## EXERCISE INSTRUCTIONS
Below are some records. Output the lines from the first one through the line that holds "You are a GUI", exactly as written, with no pictures.

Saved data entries
################

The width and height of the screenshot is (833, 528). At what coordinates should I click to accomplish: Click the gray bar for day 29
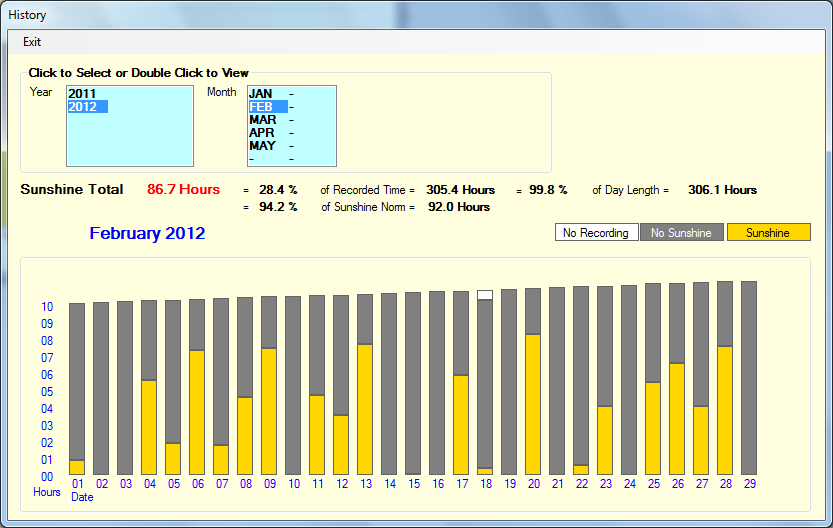pyautogui.click(x=749, y=378)
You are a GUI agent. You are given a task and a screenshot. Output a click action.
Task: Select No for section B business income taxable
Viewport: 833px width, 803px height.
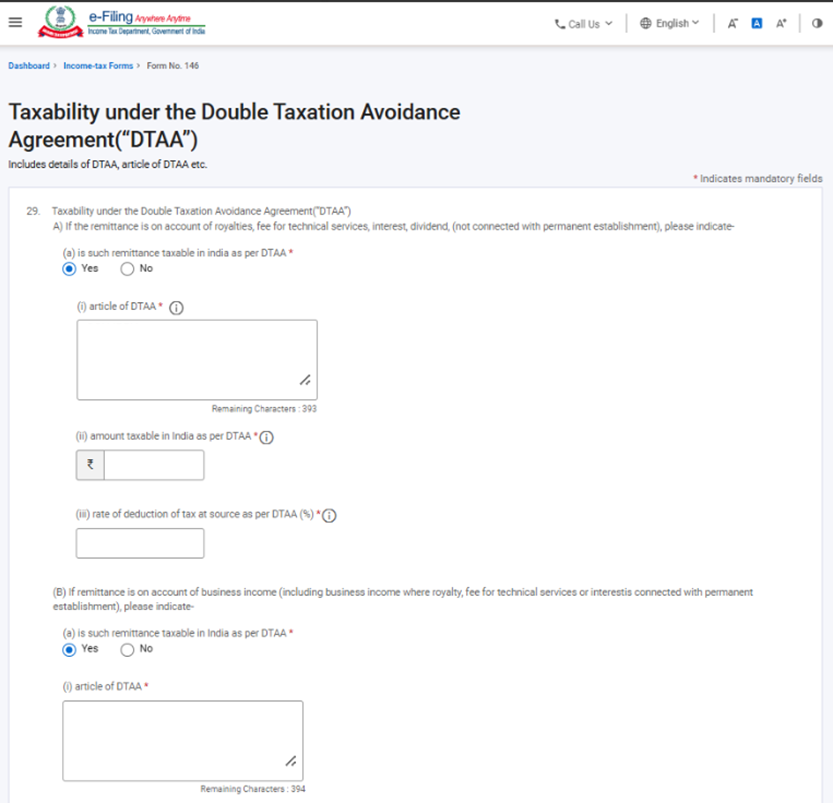click(127, 649)
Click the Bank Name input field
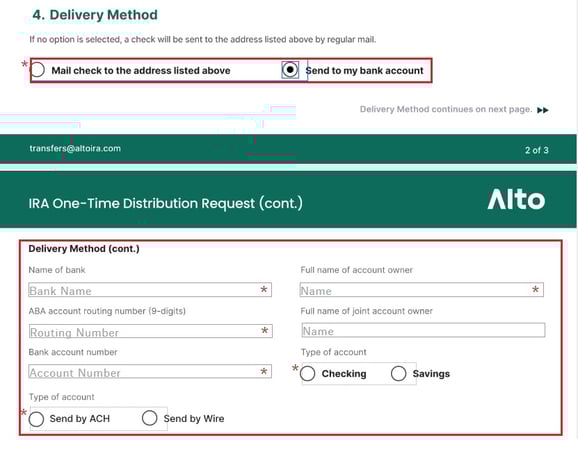Viewport: 578px width, 456px height. (150, 290)
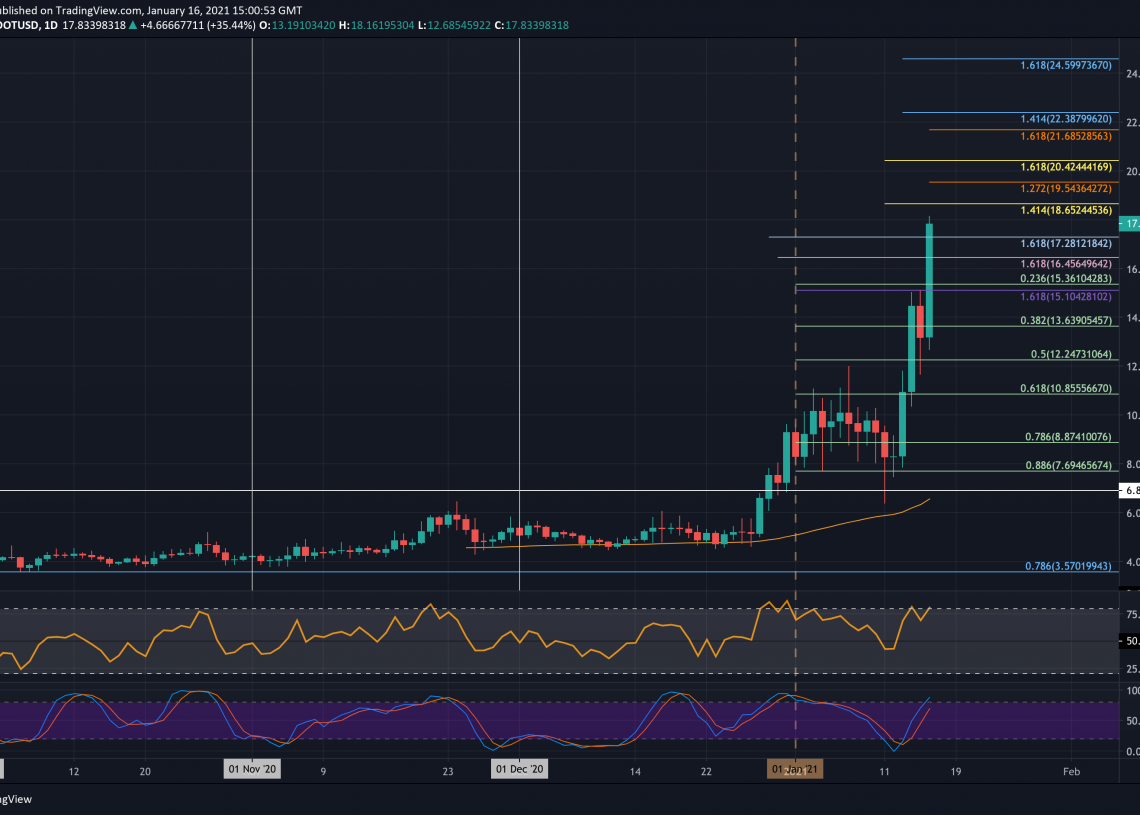
Task: Click the 0.5 (12.24731064) retracement label
Action: point(1072,355)
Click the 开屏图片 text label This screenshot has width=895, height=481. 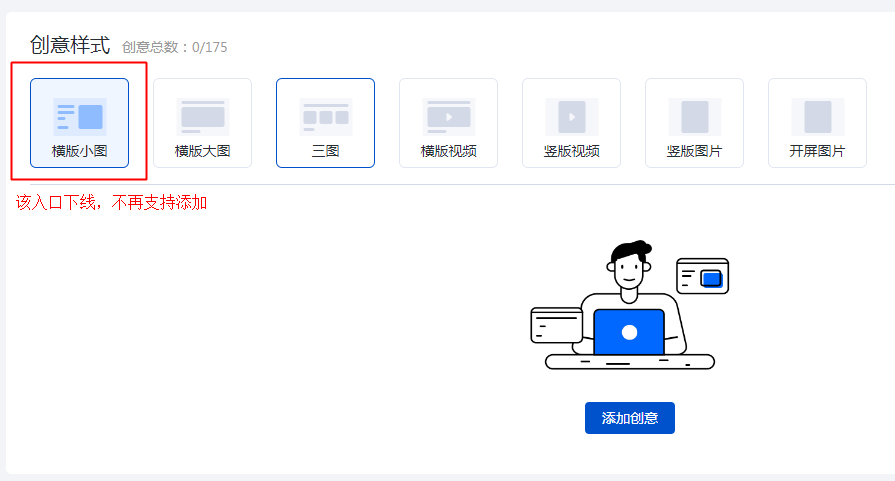point(817,152)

################

## ANSWER BELOW
The width and height of the screenshot is (833, 528). At what coordinates should I click to accomplish: Click the gray bar for day 29
pyautogui.click(x=749, y=378)
You are a GUI agent. You are given a task and a screenshot. Output a click action.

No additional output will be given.